_DIRECTIONS FOR THIS TASK_
Below are the entries; give again exactly the lines from the one mentioning "How do I perform: Visit" through the one mentioning "Click the favicon", inclusive.

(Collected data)
========================================

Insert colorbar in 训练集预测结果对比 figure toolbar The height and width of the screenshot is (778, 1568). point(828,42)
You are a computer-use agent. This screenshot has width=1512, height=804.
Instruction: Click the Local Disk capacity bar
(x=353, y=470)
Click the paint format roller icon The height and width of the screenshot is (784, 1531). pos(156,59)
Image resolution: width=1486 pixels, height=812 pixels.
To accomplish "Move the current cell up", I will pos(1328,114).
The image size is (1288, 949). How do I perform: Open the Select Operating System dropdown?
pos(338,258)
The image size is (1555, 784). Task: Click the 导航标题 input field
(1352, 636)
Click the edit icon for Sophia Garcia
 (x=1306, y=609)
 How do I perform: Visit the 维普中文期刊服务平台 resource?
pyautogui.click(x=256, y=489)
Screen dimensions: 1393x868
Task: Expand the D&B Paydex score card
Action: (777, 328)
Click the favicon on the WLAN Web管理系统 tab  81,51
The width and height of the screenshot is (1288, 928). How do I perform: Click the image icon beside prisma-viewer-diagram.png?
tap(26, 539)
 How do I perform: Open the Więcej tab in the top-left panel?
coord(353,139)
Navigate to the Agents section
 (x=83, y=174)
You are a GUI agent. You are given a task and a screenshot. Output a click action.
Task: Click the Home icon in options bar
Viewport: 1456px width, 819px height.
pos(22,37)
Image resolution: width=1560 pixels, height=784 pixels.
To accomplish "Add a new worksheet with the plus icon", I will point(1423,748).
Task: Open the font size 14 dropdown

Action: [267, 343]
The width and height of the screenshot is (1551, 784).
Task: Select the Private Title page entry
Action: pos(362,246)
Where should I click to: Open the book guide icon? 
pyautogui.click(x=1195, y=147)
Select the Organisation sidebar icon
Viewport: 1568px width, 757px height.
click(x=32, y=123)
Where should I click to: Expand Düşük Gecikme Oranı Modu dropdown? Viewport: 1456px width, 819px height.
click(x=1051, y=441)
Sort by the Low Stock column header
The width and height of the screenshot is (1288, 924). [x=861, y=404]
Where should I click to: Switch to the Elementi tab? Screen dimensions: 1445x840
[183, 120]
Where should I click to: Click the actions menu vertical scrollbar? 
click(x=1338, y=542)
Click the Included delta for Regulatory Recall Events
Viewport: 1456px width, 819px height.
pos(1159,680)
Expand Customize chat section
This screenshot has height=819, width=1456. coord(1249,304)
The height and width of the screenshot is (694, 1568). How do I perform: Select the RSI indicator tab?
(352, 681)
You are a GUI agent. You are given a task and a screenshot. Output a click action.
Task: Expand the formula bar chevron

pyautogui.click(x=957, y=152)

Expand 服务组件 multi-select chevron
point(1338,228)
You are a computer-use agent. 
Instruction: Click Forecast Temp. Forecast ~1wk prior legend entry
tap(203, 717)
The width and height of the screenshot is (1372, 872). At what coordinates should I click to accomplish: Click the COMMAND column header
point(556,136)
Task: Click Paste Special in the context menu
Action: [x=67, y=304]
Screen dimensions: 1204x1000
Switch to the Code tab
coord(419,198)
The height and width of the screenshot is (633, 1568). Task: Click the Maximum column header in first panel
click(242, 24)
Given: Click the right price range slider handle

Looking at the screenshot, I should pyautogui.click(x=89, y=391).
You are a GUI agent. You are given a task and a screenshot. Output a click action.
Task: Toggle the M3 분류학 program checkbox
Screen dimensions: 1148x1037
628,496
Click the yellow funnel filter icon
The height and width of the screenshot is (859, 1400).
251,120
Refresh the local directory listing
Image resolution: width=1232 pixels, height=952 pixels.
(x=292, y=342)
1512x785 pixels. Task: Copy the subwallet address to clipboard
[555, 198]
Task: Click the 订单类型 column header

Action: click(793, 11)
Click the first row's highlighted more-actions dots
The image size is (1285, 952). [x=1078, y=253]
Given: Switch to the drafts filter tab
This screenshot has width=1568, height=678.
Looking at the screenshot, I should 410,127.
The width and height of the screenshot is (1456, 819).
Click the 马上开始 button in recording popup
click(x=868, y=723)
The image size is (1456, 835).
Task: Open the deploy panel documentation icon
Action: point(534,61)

========================================

_ANSWER_
 How do I perform: Visit the 维普中文期刊服务平台 resource?
pyautogui.click(x=256, y=489)
Screen dimensions: 1393x868
Task: Expand the D&B Paydex score card
Action: (777, 328)
Click the favicon on the WLAN Web管理系统 tab  81,51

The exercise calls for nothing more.